Ditulis oleh Cr-45/Papos
Kamis, 16 April 2009 00:00

BERDEMO : Terdakwa Buchtar Tabuni saat berdemo. Membuat dia harus berhadapan dengan hukum di Pengadilan Negeri Jayapura dengan tuduhan makar.

JAYAPURA (PAPOS) – Bertepatan dengan digelarnya sidang kedua Buchtar Tabuni,Rabu (25/2) kemarin sekitar pukul 10.00 Wit di Pengadilan Negeri Klas I Jayapura dengan agenda pembacaan eksepsi penasehat hukum Buchtar Tabuni terhadap dakwaan Jaksa Penuntut Umum pada sidang pertama, Rabu (18/2) minggu lalu.

Puluhan massa pendukung Buchtar Tabuni melakukan aksi demo di depan Pengadilan Nageri Klas I Jayapura. Mereka menuntut agar Buchtar Tabuni dan Sebi S Sembon dibebaskan dari penjara dengan alasan demi tegaknya demokrasi,hukum dan HAM. Massa datang dengan membawa sejumlah spanduk dan poster bertuliskan antara lain, ”Papua zona darurat tindakan militer anti hukum, HAM dan Demokrasi. Segera bebaskan Buktar Tabuni dan Seby Sambon. Stop Stigmanisasi separatis terhadap orang Papua”.
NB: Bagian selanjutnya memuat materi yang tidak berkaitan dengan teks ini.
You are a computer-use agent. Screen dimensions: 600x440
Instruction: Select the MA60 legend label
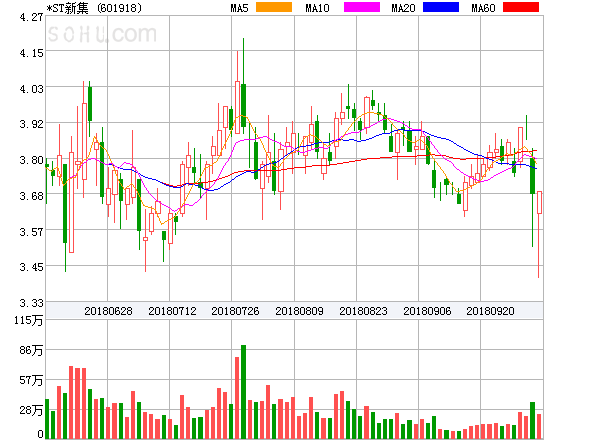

Saat berada didepan Halaman Pengadilan Negeri Kelas I Jayapura yang berada I bepura, massa menggelar orasi yang dalam orasinya mengatakan, penangkapan terhadap Buktar Tabuni oleh Polda Papua, merupakan bentuk pengalihan perhatian dalam pengungkapan penembakan terhadap Opius Tabuni. Dan sebagai bentuk pembungkaman kebebasan berpendapat dan berdemokrasi bagi rakyat Papua ditanah leluhurnya.

Untuk itu rakyat Papua yang tergabung dalam Mahasiswa Pegunungan Tengah Papua Indonesia (MPTPI) menyatakan sikap, demi tegaknya martabat hukum dan demokrasi, Polda Papua dan Kejaksaan harus membebaskan Buchtar Tabuni dan Seby S Sambon tanpa syarat. Juga diminta hentikan segala bentuk intimidasi hukum dengan terus menerus menuduh rakyat Papua menggunakan pasal karet makar, separatis dan berbagai tuduhan yang tidak berperikemanusiaan.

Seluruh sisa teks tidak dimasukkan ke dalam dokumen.